## Tasks to complete:
1. Repeat the NeuroVec vignette word for word, starting at "Working with neuroimaging" and ending at "(series, series_roi, coords)".
2. In the NeuroVec vignette, what does read_vec return when it is passed multiple file paths?

## Excerpt to read:

Working with 4D NeuroVectors (NeuroVec)

2025-09-01

Working with neuroimaging time-series data

The neuroim2 package contains data structures and functions for reading, accessing, and processing 4-dimensional neuroimaging data.

In this vignette, we’ll introduce NeuroVec (4D images) and related helpers you’ll use most often:

• Read/write on-disk images (read_vec, write_vec)
• Spatial metadata via NeuroSpace (dimensions, spacing, origin)
• Voxel- and ROI-based access (series, series_roi, coords)
• Common transforms (z-scoring with scale_series, concatenation with concat)
• Dense vs. sparse representations (DenseNeuroVec, SparseNeuroVec, as.sparse)

Reading a four-dimensional NifTI image with read_vec

Here we read in an example image. This file is 4D in the package data (64×64×25×4), so read_vec() returns a NeuroVec with four volumes (timepoints).

      library(purrr)
      library(ggplot2)
      file_name <- system.file("extdata", "global_mask_v4.nii", package="neuroim2")
      vec <- read_vec(file_name)
      dim(vec)
#> [1] 64 64 25  4
      vec
#> 
#> DenseNeuroVec (3.13 bytes MB)
#> 
#> - Spatial Info ---------------------------
#> | Dimensions    : 64 x 64 x 25 (4 timepoints)
#> | Total Voxels  : 102,400
#> | Spacing       : 3.5 x 3.5 x 3.7
#> 
#> - Properties ---------------------------
#> | Origin        : 112 x -108 x -46.2
#> | Orientation   : Right-to-Left Posterior-to-Anterior Inferior-to-Superior
#> 
#> - Statistics ---------------------------
#>     Mean +/- SD    : 0.288 +/- 0.453
#> 
#> Label: /home/runner/work/_temp/Library/neuroim2/extdata/global_mask_v4.nii

Now imagine we have a set of images. We can read multiple files with read_vec. Passing multiple paths returns a NeuroVecSeq (a sequence of vectors) rather than a single concatenated 4D vector.

    
      file_name <- system.file("extdata", "global_mask_v4.nii", package="neuroim2")
      vec_multi <- read_vec(c(file_name, file_name, file_name))
      dim(vec_multi)
#> [1] 64 64 25 12
      
      vec2 <- read_vec(rep(file_name, 10))
      vec2
#> 
#> NeuroVecSeq (10 vectors)

## Supplied information:
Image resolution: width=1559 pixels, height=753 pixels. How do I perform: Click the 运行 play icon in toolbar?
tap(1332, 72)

## Expected results:
1.
Working with neuroimaging time-series data

The neuroim2 package contains data structures and functions for reading, accessing, and processing 4-dimensional neuroimaging data.

In this vignette, we’ll introduce NeuroVec (4D images) and related helpers you’ll use most often:

• Read/write on-disk images (read_vec, write_vec)
• Spatial metadata via NeuroSpace (dimensions, spacing, origin)
• Voxel- and ROI-based access (series, series_roi, coords)

2. A NeuroVecSeq (a sequence of vectors) rather than a single concatenated 4D vector.